Meskipun berpotensi mengerakkan sektor usaha, Nailul meminta pemerintah untuk membuat regulasi yang adil bagi semua pelaku di industri e-commerce.
Aturan ini, kata Nailul, terutama yang berkaitan dengan regulasi perpajakan.
Saat ini, berbisnis di platform e-commerce seperti Shopee, Tokopedia, Bukalapak, Lazada, dan Blibli telah dikenakan pajak.
Sementara penjualan lewat social commerce seperti Tiktok Shop justru melenggang tanpa pajak.
Baca juga: YouTube Rambah Industri E-Commerce, Luncurkan Fitur Belanja Online Mirip TikTok Shop
"Selama ini transaksi melalui social commerce terkesan cari aman karena belum adanya regulasi yang mengatur pungutan pajak secara menyeluruh. Dengan asumsi social commerce yang kerap dijadikan substitusi platform jual beli, seharusnya mereka berada di industri yang sama dengan e-commerce," kata Nailul.
"Pemerintah, khususnya Kementerian Perdagangan harus memastikan regulasi seperti pajak untuk e-commerce dan social commerce fair, diperlakukan di level field yang sama," tambah Nailul.
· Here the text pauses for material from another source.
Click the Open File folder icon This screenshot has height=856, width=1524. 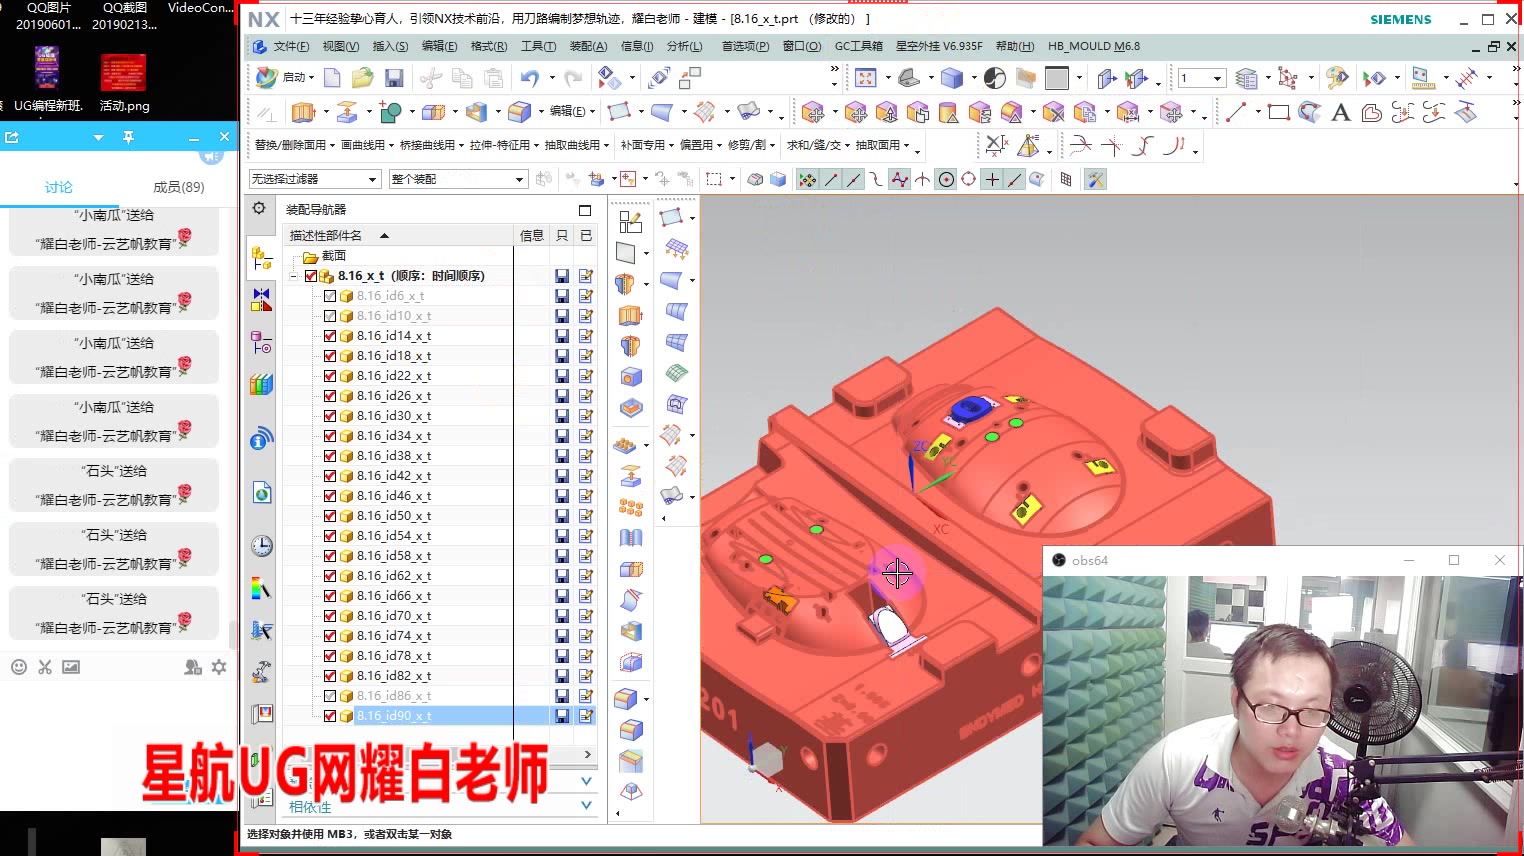pos(362,77)
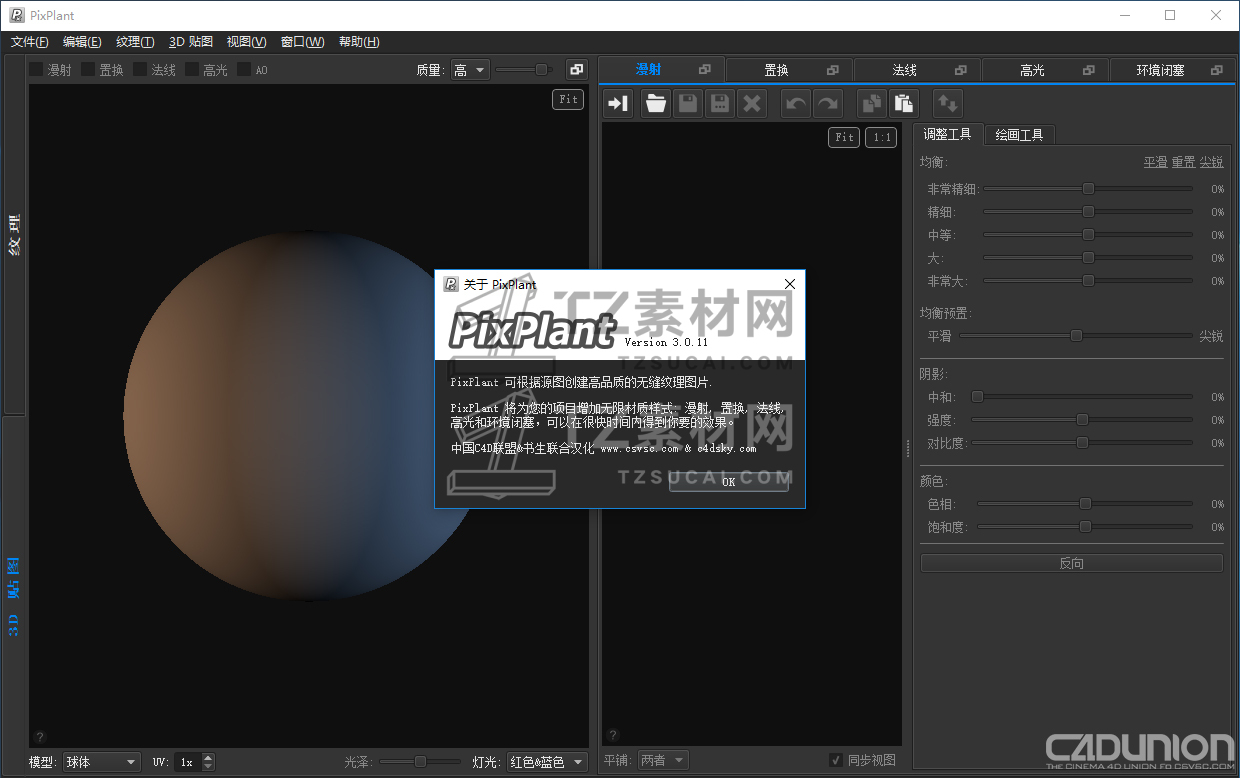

Analis Mirae Asset Sekuritas Jennifer A Harjono mengatakan fenomena shoppertainment atau shopping entertainment yang diasosiasikan dengan social commerce menjadi semakin marak dengan kemudahan pengguna sosial media.
"Karena terintegrasi dengan sosial media, Tiktok (social commerce) lebih mudah menyesuaikan behavior usernya lewat konten yang disajikan di for you page user untuk mentrigger keinginan belanjanya. Ini yang menjadikan Tiktok sebagai social commerce terbesar yang makin marak eksistensinya," ungkapnya.
Jennifer juga menyoroti harga produk yang ditawarkan Tiktok sangat rendah dengan pangsa pasar yang hampir serupa dengan Shopee.
"Seharusnya transaksi melalui social commerce diatur setara dengan platform jual beli lainnya, mengingat platform ini juga meraup untung dan pasar yang serupa,” jelasnya.
Data pengguna Tiktok berada di urutan kedua tertinggi di dunia setelah Amerika Serikat yaitu sebesar 112,97 juta pengguna pada April 2023.
Tiktok kini memperluas pasarnya ke social commerce dengan pangsa pasar yang sama dengan e-commerce.
Sementara data Social Commerce 2022 oleh DSInnovate mencatat pasar social commerce di Indonesia telah mencapai mencapai angka USD 8,6 miliar dengan estimasi pertumbuhan tahunan sekitar 55 persen dan diperkirakan menyentuh angka USD 86,7 miliar pada 2028.